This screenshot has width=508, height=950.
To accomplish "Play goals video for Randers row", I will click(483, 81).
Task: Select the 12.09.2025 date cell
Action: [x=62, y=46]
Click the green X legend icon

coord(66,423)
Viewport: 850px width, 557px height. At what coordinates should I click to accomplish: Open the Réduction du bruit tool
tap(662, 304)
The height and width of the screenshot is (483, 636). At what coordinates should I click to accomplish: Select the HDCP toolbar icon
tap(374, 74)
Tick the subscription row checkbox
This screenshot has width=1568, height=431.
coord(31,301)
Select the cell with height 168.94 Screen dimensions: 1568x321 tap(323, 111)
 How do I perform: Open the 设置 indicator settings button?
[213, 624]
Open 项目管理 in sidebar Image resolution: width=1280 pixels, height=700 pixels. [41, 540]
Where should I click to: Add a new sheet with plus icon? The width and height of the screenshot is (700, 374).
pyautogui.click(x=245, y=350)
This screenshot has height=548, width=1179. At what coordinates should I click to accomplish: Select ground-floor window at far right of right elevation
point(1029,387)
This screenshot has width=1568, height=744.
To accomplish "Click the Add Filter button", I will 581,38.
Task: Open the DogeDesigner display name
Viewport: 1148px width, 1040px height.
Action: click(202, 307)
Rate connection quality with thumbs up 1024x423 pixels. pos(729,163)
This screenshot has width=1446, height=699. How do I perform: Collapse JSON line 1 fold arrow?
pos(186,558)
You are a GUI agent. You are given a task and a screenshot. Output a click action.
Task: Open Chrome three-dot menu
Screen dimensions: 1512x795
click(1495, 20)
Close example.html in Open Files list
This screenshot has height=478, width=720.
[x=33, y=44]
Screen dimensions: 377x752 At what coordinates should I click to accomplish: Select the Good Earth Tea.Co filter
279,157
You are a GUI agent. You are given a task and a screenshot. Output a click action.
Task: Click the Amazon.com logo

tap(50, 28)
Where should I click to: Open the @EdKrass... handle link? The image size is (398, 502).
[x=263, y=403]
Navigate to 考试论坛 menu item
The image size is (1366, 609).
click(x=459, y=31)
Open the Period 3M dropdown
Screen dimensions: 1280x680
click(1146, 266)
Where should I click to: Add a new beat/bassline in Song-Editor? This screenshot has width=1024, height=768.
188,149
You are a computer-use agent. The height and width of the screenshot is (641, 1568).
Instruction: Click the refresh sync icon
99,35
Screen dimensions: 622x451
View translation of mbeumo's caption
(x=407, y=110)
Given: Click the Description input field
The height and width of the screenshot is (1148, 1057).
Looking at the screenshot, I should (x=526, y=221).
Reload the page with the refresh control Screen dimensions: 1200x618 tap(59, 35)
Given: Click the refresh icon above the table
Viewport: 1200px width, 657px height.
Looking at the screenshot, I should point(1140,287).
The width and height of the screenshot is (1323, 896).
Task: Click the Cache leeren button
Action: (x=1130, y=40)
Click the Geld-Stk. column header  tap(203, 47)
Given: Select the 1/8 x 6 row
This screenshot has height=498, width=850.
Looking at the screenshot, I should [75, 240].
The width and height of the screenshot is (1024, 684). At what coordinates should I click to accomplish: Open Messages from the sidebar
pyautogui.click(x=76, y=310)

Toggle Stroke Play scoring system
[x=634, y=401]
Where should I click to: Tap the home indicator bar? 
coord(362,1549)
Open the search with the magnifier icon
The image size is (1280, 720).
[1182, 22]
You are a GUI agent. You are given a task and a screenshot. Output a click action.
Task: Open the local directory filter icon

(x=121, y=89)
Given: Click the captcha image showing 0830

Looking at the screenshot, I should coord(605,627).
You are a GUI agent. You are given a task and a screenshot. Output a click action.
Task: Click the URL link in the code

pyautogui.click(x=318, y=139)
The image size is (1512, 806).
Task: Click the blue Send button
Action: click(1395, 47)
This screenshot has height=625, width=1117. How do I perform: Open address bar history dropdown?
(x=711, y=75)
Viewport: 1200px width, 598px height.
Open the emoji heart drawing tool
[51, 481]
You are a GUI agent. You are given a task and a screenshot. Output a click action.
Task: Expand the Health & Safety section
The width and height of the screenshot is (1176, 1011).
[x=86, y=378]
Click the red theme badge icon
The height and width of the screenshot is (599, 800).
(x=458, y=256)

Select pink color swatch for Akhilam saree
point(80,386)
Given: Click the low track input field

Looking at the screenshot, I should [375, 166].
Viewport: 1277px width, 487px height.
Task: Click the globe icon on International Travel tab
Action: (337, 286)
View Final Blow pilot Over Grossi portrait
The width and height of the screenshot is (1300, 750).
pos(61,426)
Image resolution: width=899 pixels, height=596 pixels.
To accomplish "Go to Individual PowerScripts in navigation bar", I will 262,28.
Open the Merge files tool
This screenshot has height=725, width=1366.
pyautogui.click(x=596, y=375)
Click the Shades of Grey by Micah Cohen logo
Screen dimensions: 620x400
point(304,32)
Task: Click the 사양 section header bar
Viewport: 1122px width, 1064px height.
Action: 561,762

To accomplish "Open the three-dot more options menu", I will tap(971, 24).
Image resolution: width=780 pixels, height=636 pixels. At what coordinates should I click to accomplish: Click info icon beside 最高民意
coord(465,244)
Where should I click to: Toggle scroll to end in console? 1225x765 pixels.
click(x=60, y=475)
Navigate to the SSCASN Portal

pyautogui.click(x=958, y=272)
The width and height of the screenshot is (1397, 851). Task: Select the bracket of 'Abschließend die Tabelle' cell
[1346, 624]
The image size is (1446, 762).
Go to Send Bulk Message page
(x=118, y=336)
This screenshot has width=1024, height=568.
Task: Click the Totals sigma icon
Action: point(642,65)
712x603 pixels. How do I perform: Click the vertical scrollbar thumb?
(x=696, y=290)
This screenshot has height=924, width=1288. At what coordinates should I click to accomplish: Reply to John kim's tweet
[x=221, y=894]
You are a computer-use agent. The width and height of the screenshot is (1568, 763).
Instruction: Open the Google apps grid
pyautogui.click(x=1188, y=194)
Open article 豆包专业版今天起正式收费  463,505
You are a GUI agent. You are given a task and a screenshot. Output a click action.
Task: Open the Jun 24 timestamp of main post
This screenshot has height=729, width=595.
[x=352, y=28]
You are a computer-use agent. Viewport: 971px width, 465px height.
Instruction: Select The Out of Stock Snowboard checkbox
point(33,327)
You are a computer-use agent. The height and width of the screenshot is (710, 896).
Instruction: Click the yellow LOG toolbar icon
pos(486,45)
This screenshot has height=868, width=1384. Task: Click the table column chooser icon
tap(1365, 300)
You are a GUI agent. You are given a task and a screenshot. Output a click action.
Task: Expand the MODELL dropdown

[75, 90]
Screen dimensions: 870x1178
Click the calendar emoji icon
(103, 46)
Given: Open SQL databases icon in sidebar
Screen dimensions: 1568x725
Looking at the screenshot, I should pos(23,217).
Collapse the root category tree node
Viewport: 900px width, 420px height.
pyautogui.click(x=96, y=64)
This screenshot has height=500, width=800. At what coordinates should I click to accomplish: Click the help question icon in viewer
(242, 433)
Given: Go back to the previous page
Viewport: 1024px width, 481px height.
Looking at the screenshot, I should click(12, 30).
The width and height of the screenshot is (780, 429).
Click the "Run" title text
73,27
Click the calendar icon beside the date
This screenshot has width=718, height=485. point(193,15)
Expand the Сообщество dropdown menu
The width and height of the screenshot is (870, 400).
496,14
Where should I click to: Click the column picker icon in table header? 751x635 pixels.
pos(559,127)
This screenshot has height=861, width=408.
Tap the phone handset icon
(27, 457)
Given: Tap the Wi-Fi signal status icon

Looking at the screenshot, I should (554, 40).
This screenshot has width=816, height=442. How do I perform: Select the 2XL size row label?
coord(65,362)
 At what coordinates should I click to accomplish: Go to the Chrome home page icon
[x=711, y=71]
******************************
◆ THE PROBLEM: Determine how many lines in the listing above hold "menu". Give the number without any other words.

◆ PROBLEM SOLUTION: 4